Pelaksanaan ujian berlangsung lancar dan tertib sesuai jadwal yang telah ditetapkan. Mata pelajaran yang diujikan meliputi Al-Hadits, Bahasa Inggris, Al-Fiqih, An-Nahwu, Al-Akhlaq untuk Kelas I sampai dengan VI, hingga Bahasa Ingris dan Teknologi Informasi dan Komputer (TIK) khusus Kelas VII dan VIII.
Seluruh santri diwajibkan membawa kartu ujian dan hadir paling lambat 10 menit sebelum pelaksanaan sebagai bentuk pembiasaan disiplin sejak dini.
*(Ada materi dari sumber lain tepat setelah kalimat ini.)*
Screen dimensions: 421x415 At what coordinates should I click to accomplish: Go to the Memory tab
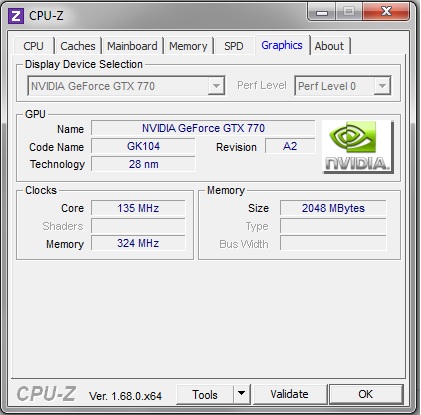188,46
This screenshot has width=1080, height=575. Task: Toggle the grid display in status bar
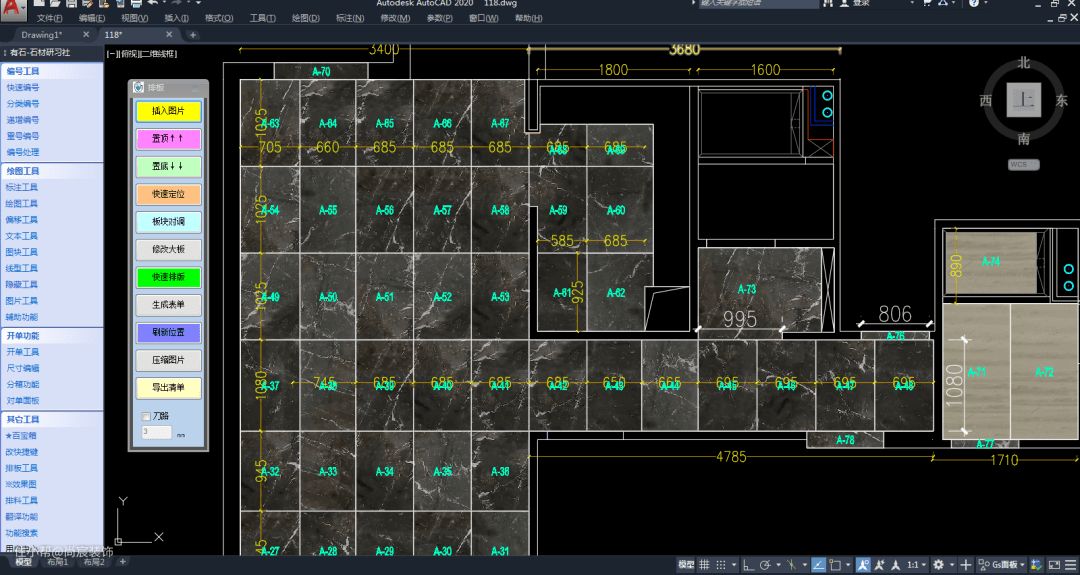(x=705, y=565)
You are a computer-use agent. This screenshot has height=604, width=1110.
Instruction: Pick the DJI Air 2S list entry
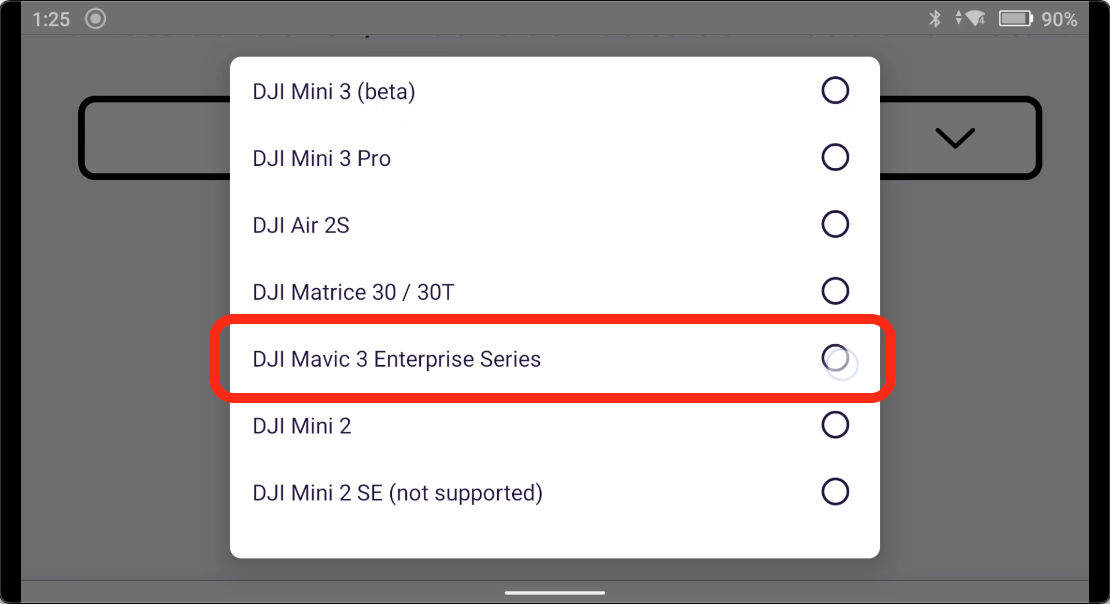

Suasana kondusif juga dijaga selama pelaksanaan ujian. Ust. Torik mengingatkan seluruh warga madrasah agar menjaga ketenangan.
"Harap tenang, ada kegiatan Test Caturwulan," tegasnya. Imbauan tersebut mendapat dukungan dari para guru, santri, wali santri, serta berbagai pihak yang turut menyampaikan doa dan ucapan penyemangat agar seluruh peserta mampu menyelesaikan ujian dengan hasil terbaik.
Sebagai penutup rangkaian Test Cawu I, santri kelas VIII mengikuti ujian TIK dengan materi dasar Microsoft PowerPoint. Selain mengerjakan 30 soal pilihan ganda dan lima soal esai, santri juga melaksanakan ujian praktik membuat presentasi menggunakan PowerPoint. Mereka ditantang menyusun presentasi bertema MABIT, Maulid Nabi Muhammad SAW, atau Tahun Baru Islam 1448 H dengan memanfaatkan fitur desain, gambar, SmartArt, WordArt, Animation, dan Transition secara kreatif. Penilaian dilakukan berdasarkan kelengkapan materi, kerapian, kreativitas desain, serta kemampuan mengoperasikan aplikasi presentasi.
Guru TIK menegaskan bahwa pembelajaran teknologi harus menjadi sarana menebarkan manfaat.
"Sebaik-baik manusia adalah yang paling bermanfaat bagi orang lain. Jadikan ilmu TIK sebagai sarana berdakwah, menyebarkan ilmu, dan menampilkan presentasi yang menarik, sopan, serta bermanfaat," pesannya kepada seluruh santri.
Rangkaian Test Cawu I ini menjadi bukti bahwa Madrasah Salafiyah Al-Ittihaad 2 Pasir Lor tidak hanya membangun kecerdasan intelektual, tetapi juga menanamkan nilai-nilai keislaman, akhlakul karimah, kedisiplinan, dan penguasaan teknologi secara seimbang. Dengan iringan doa dari para guru, orang tua, alumni, dan masyarakat, seluruh santri diharapkan memperoleh hasil terbaik, ilmu yang berkah, serta menjadi generasi beriman, berilmu, berakhlak mulia, dan bermanfaat bagi agama, bangsa, dan sesama.
Semoga Allah SWT senantiasa memberikan kemudahan, keberkahan ilmu, dan menguatkan jalinan ukhuwah Islamiyah serta semangat silaturahmi di lingkungan madrasah. Aamiin Ya Rabbal 'Alamin.